While the internet famously has no delete key, and some of this stuff is childish, confessional, or crudely executed, putting it in a vault didn't seem right either.
Once upon a time, it was a little weird to have an online presence but now, according to no less an authority than my friend's girlfriend, it's weird—even "creepy" she said—not to have one.
These days everything has inexorably drifted online, reminding me of a line from an F. Scott Fitzgerald story: "Do you know, they say that all the gold in the world drifts very gradually back to India" (The Offshore Pirate, 1920).
At this point in the internet's evolution, everybody has become their own one-man media outfit, complete with content-creation, branding, sales, and marketing.
Well ... so be it!
Books, music, and art spark joy—even if they don't pay the bills.
And any time stolen away from work and responsibility, and recklessly spent on them, is something to be celebrated.
About The Subway Series
The drawings of the The Subway Series date mostly from when I lived in New York City—although a smattering of other cities are mixed in.
I was attending figure drawing sessions not far from where I lived and worked uptown.
Then I moved to Brooklyn and suddenly I had a long commute.

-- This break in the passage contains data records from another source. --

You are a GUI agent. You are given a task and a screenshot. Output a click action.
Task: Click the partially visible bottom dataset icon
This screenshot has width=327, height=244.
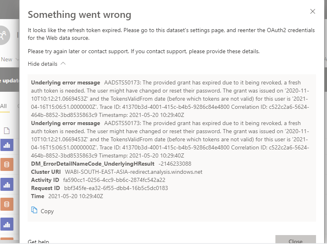tap(7, 241)
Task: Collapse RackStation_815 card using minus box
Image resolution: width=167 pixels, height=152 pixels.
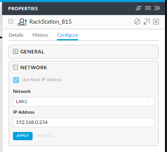Action: point(11,22)
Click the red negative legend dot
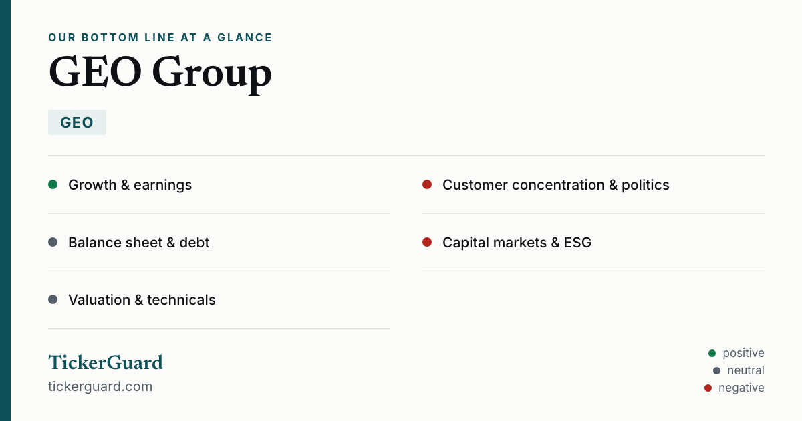Image resolution: width=802 pixels, height=421 pixels. tap(708, 388)
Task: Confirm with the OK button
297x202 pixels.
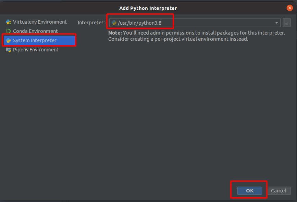Action: [x=250, y=191]
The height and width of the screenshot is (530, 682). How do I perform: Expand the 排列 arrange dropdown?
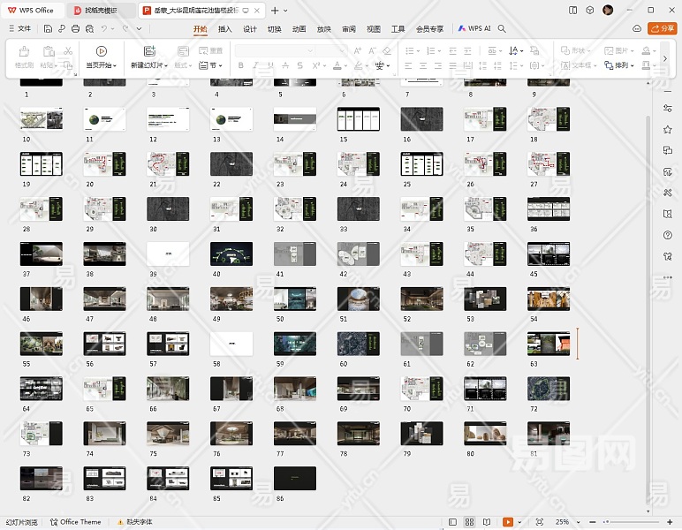click(625, 65)
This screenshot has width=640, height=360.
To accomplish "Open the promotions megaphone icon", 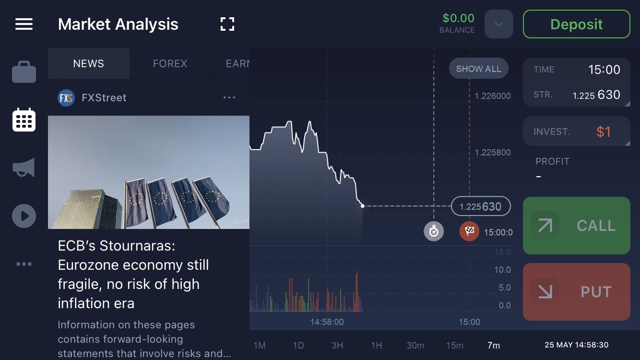I will 24,168.
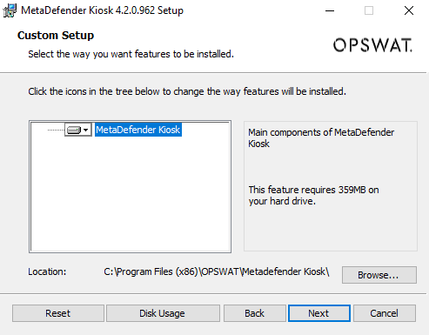Viewport: 429px width, 335px height.
Task: Close the MetaDefender Kiosk Setup window
Action: [409, 10]
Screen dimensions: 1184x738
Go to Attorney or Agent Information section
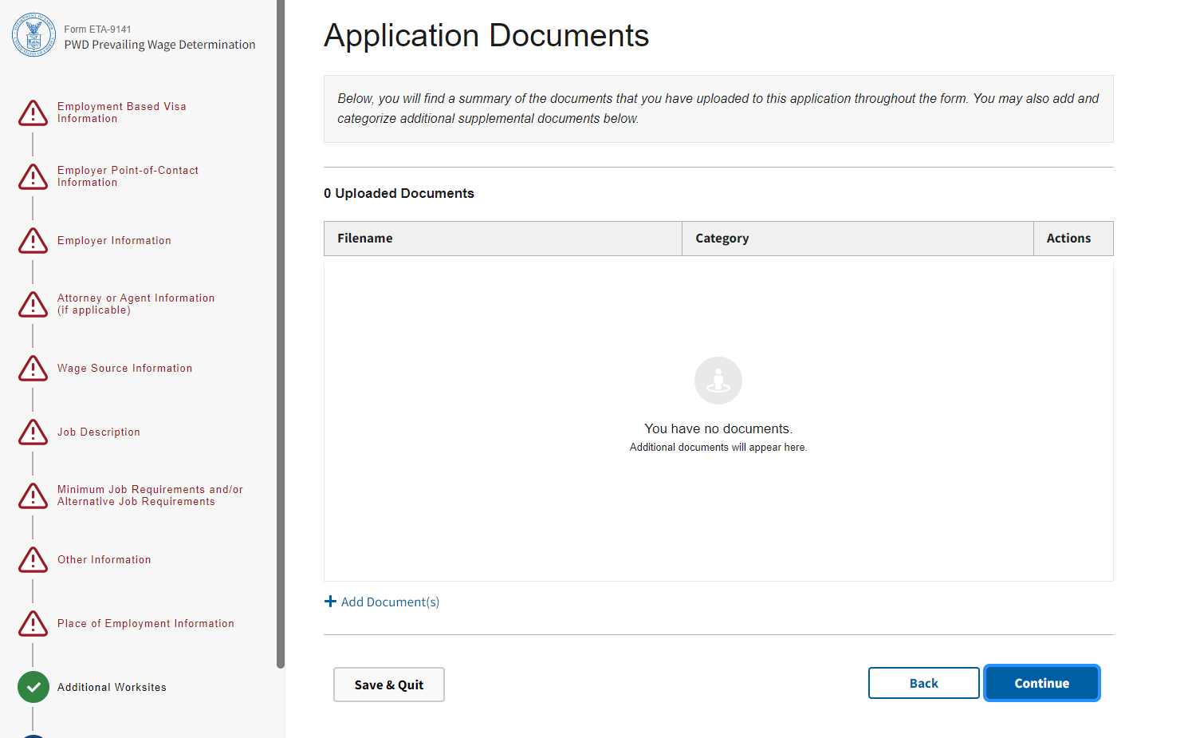136,304
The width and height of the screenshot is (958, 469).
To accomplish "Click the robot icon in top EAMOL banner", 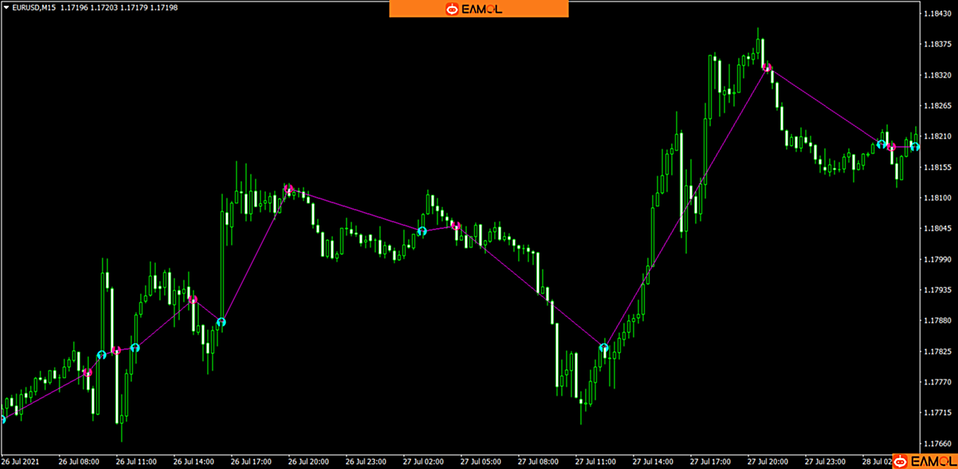I will click(452, 9).
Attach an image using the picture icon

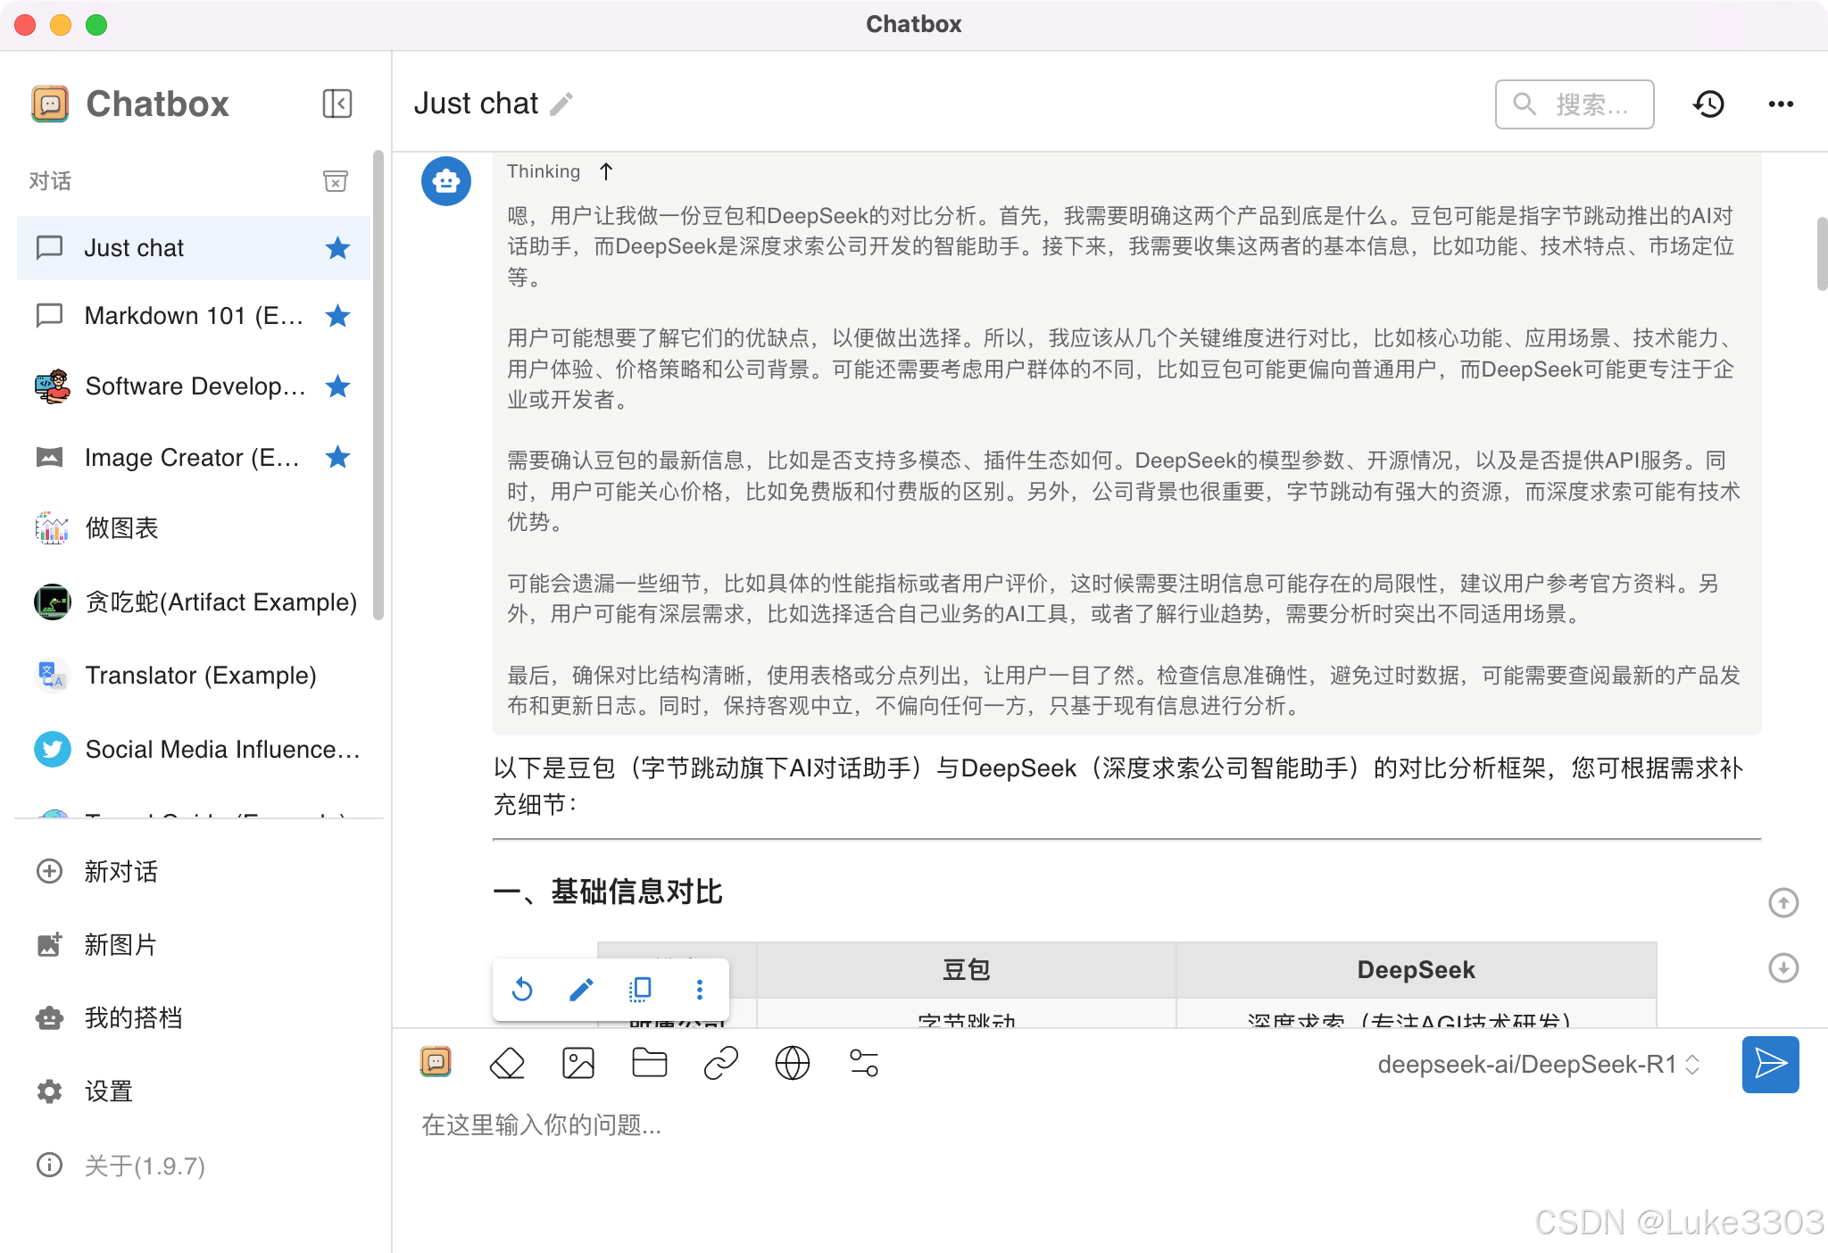[x=578, y=1063]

At some point, I was carrying all my art stuff
en route to the drawing session and my wires must have crossed:
Why wait for class?
I started to draw people on the train, and thus embarked on a prestigious—if unfunded, unrecognized, and wholly imaginary—two-year subway drawing fellowship.
It began as a way to pass the time and was never intended to be shown, which inevitably made it better than if this had been my goal at the outset.
By the end of the fellowship, I had piles of notebooks and hundreds of sketches.
One thing I'm proud of is that these drawings were done on bumpy, jostling subway cars with the uncooperative subjects turning about, changing positions, and then rudely interrupting my drawing when they got off the train.
About The Comics
The comics range in their degree of polish—some were tossed off quickly as jokes; others I labored on for weeks.
When I started I knew nothing about the all-important process of transferring a drawing from the page to the computer for digital consumption, but my craftsmanship has evolved and the more recent comics are a product of both old-fashioned drawing and digital artifice.
As much as possible, I like to work from life and live models, and sometimes I'll incorporate a stranger I've sketched in another context into a comic if they fit the part.
About The Political Art
Putting political stuff online is a great way to get blacklisted, lose friends, and make enemies.
You can even sabotage your chances for employment or get banned from certain countries if you play your cards right.
That is the goal of this section.
Digital Privacy Information
This website does not run Google Analytics, as it has always bothered me that the unsuspecting user has no choice to opt-out of this "service".
I know what you're thinking:
- Isn't it the case that nearly every other website runs Google Analytics?
- Doesn't this run contrary to your own commerical interest?
- Do you mean to tell me that you're not forwarding my every click and every scroll to Google?